I will need some more practice for sure. In my mind, the maneuvers were definitely the best part of the game. I was trying not to be predictable but that apparently was not the case. Not sure where I stand on the game overall, I need a few more to make that decision. Lotta dice. I have to learn how to mitigate those.



George,

I taught my nephew the game last night and he had some bad dice. We had 80 point fleets and I had Luke and 2 Reds vs. Vader, Howlrunner and 2 Obsidians (plus upgrades etc for all the pilots except a couple).

I pretty much cleaned his clock and only lost a few shields.
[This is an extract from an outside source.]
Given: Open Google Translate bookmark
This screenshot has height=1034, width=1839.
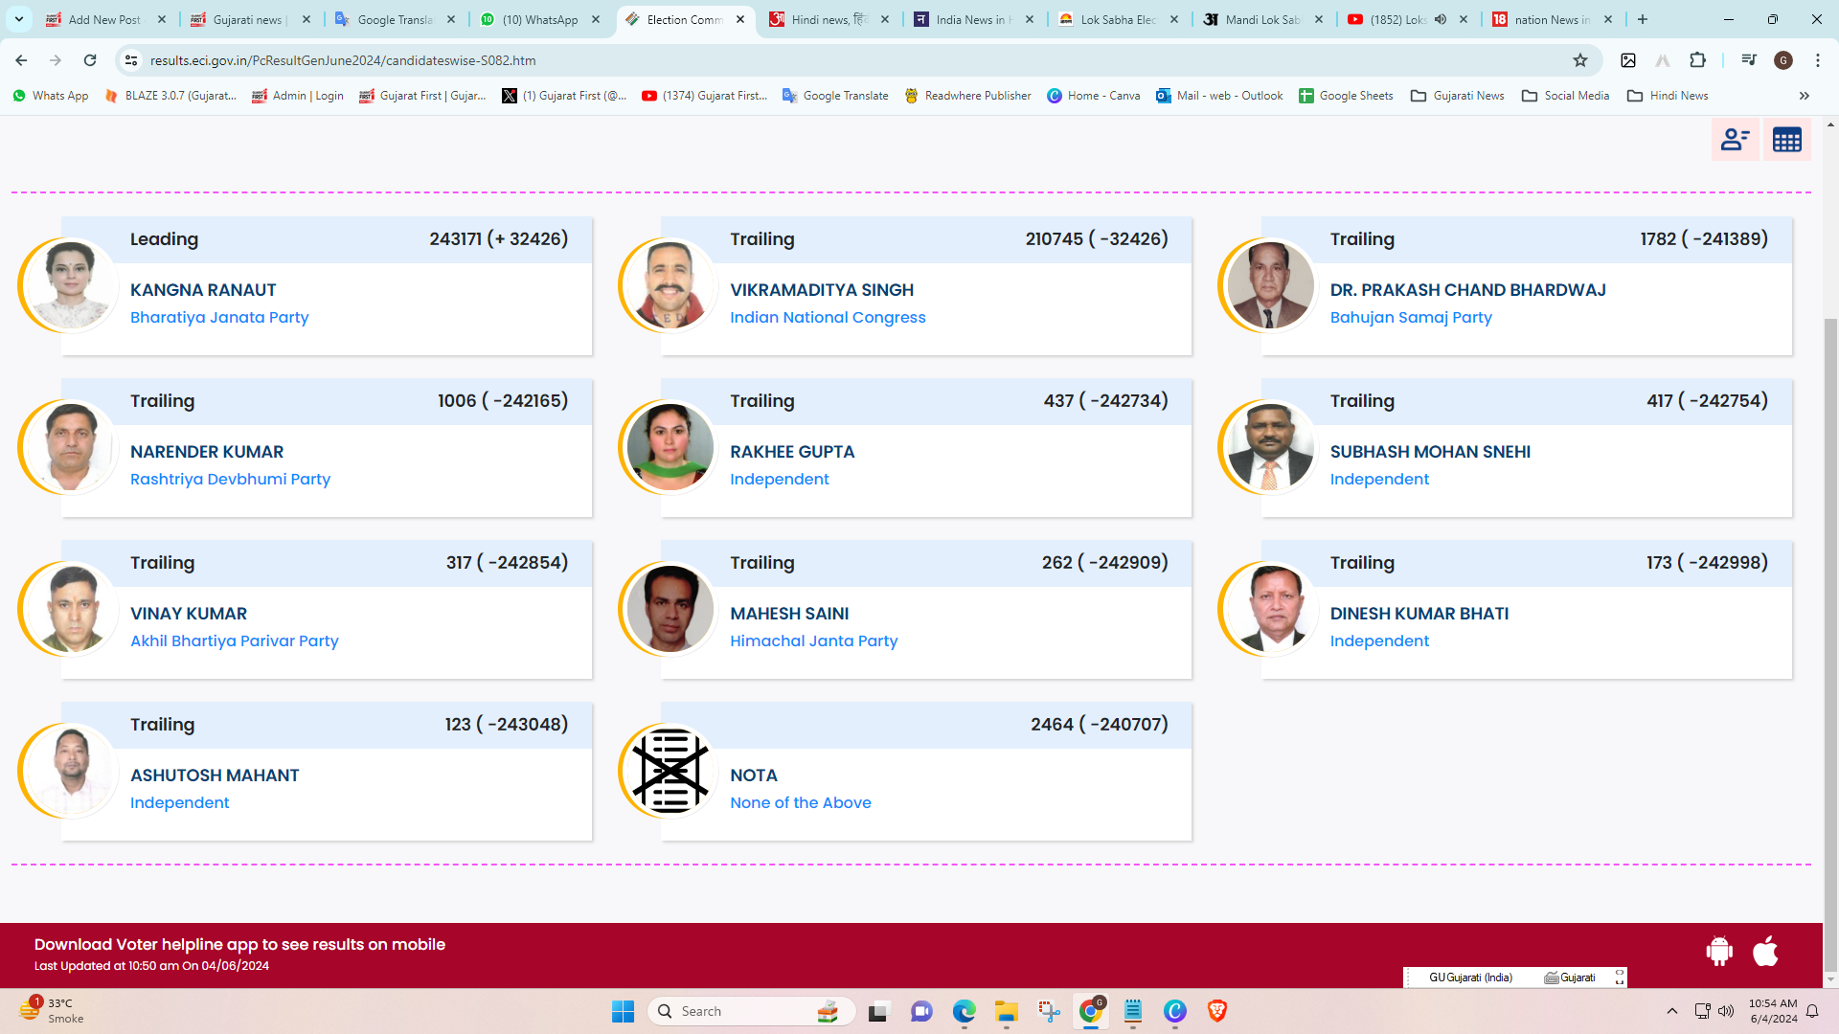Looking at the screenshot, I should (835, 96).
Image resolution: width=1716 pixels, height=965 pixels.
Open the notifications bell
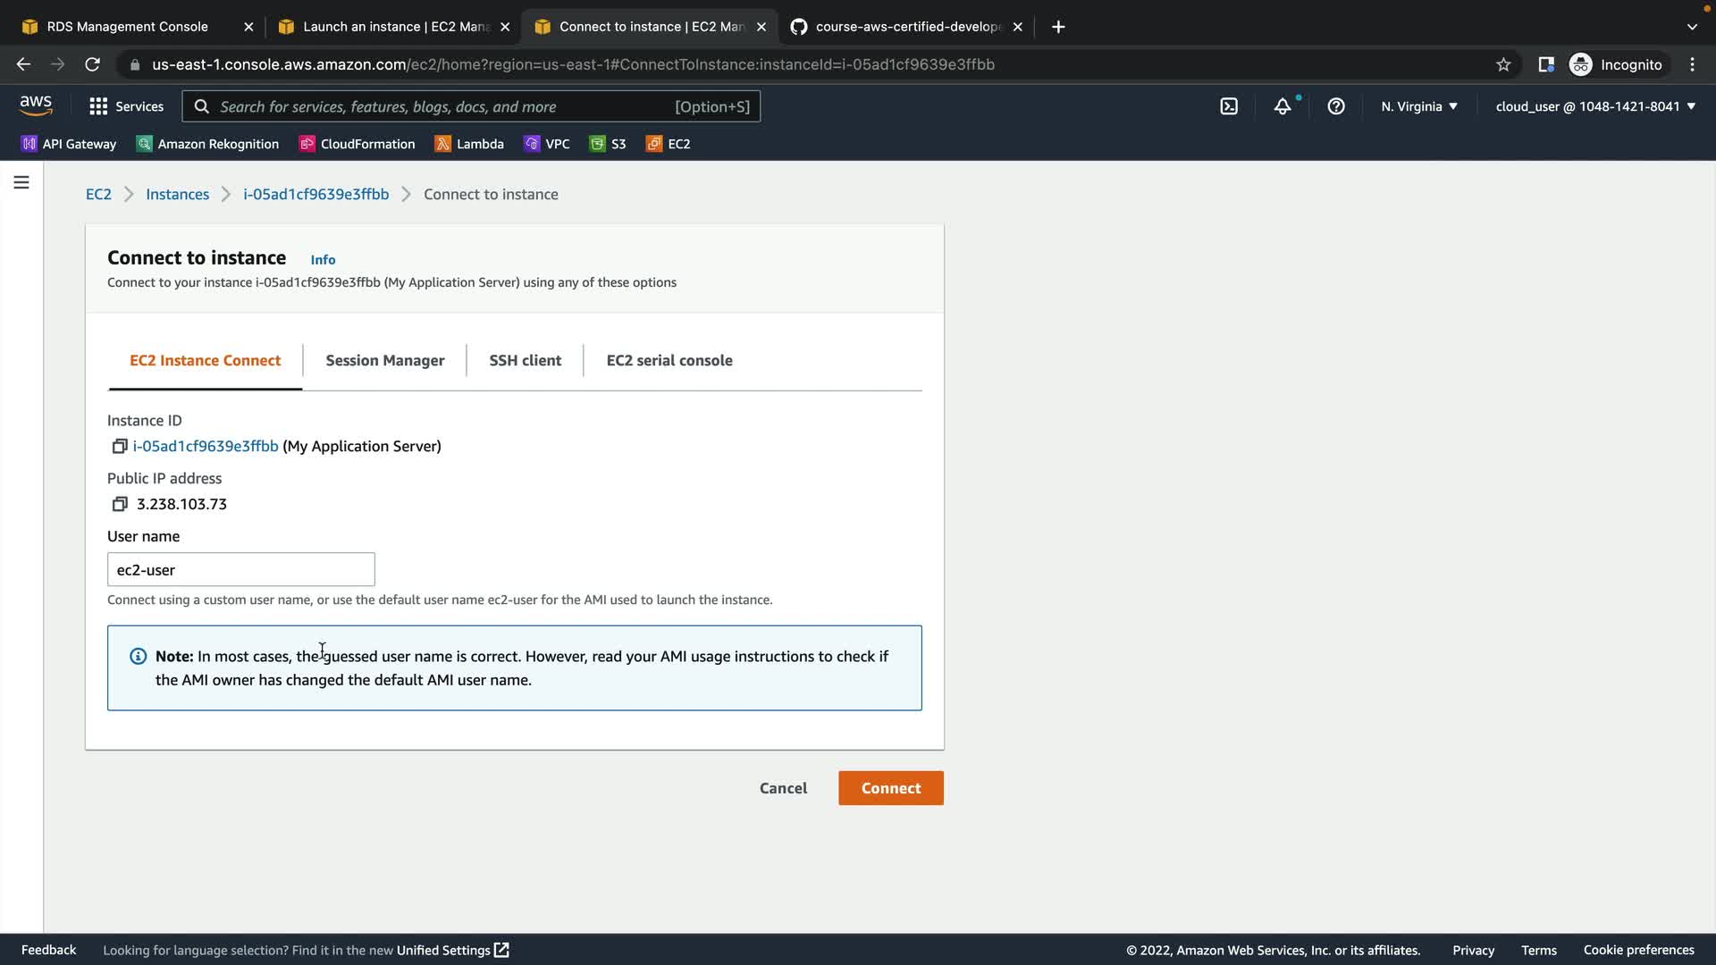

But I had some good rolls to his bad rolls. Though more importantly was that he was new to the game and didn't take advantage of Howlrunner's ability and only used Vader's Swarm Tactics once. He also chose not to use focus for defending one time (wanted to save it for attacking) and it cost him as that ship got destroyed shortly after. He also spread out his attacks when he should have concentrated on one of my Reds with all of his forces and pick me apart. R2D2 got Luke's shields back, not to mention his ability to change a focus symbol to an evade.

So while there were some lucky dice rolls here and there, lack of skill and game experience, and not taking advantage of everything he had available to him was just as important in his loss as the dice. He's 17 and has played a ton of games, so he's not a non-gamer trying to play, but he still didn't have enough experience.